=== Section Start ===
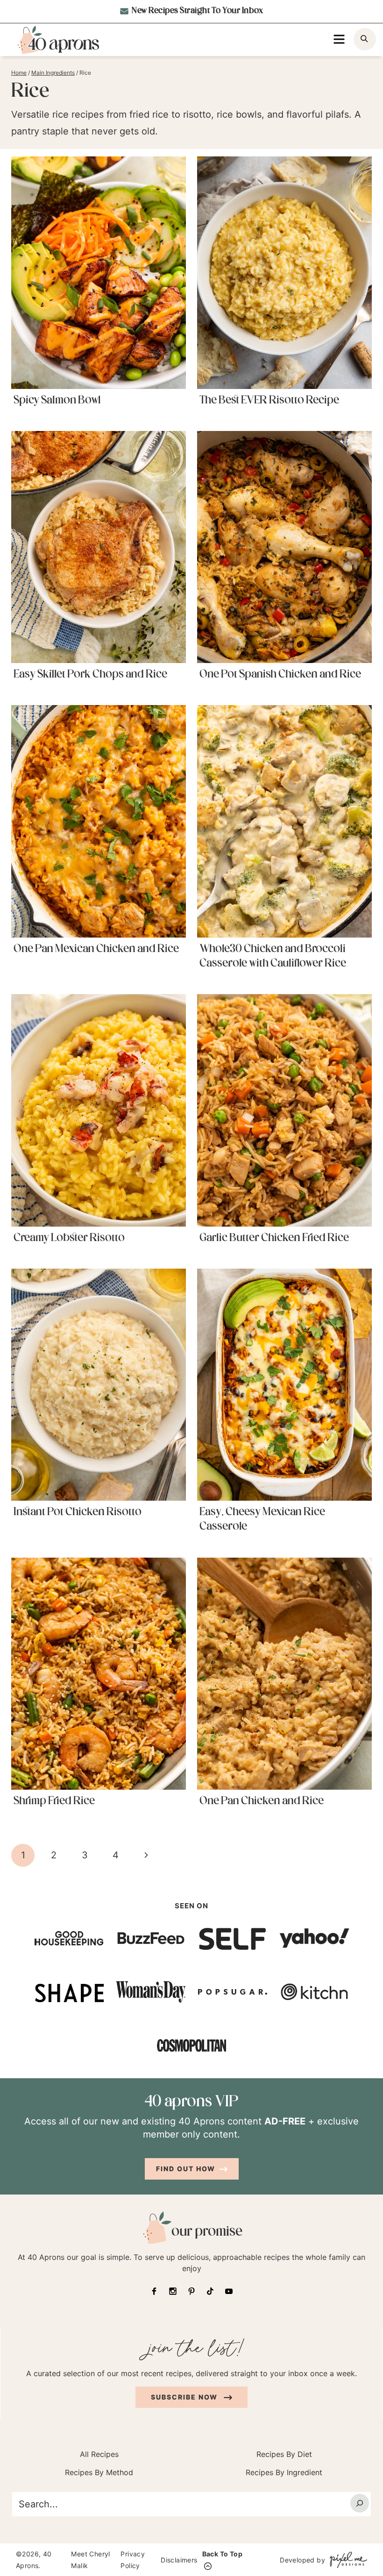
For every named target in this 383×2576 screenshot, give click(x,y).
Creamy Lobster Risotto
=== Section End ===
=== Section Start ===
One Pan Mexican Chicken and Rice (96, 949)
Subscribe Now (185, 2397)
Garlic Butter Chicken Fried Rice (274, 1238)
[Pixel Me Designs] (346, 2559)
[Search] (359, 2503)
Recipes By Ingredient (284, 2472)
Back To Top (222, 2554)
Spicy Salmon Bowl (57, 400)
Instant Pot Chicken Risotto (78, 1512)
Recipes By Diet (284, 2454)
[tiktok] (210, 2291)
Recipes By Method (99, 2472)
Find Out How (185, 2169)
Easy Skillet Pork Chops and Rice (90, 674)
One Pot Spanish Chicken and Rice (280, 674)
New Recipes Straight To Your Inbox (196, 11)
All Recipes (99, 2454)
=== Section End ===
=== Section Start ===
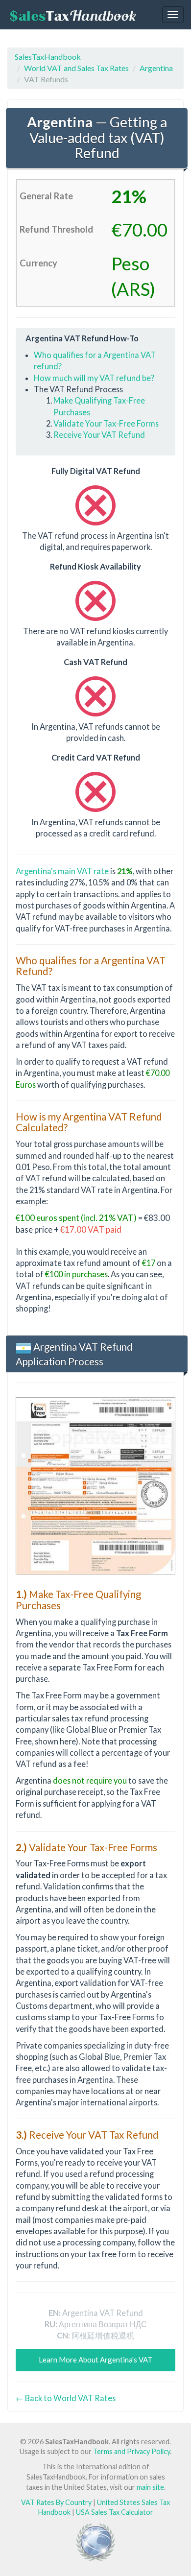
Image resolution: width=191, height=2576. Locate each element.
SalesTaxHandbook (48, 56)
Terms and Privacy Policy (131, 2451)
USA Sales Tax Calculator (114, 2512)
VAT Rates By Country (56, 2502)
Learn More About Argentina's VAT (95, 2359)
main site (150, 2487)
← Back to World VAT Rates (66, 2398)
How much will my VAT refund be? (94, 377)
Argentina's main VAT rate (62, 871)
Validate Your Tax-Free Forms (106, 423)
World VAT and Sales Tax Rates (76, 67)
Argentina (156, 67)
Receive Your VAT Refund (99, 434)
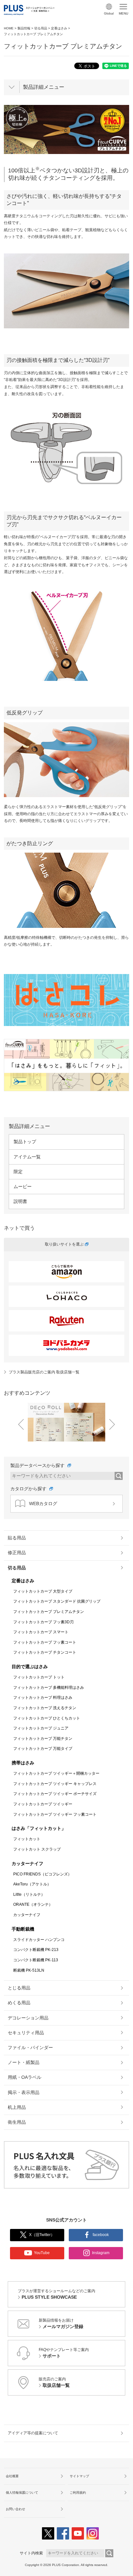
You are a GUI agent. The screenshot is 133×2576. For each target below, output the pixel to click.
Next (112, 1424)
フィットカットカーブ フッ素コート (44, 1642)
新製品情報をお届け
=== Section End ===
- DESCRIPTION OF THE TASK
Starting with the line with "Easy Skillet Pork Chops and Rice (90, 674)" above and going on through the line with "All Recipes (99, 2454)", transcribe every line exactly, both ends included, and add nothing.

- OUTPUT
Easy Skillet Pork Chops and Rice (90, 674)
One Pot Spanish Chicken and Rice (280, 674)
New Recipes Straight To Your Inbox (196, 11)
All Recipes (99, 2454)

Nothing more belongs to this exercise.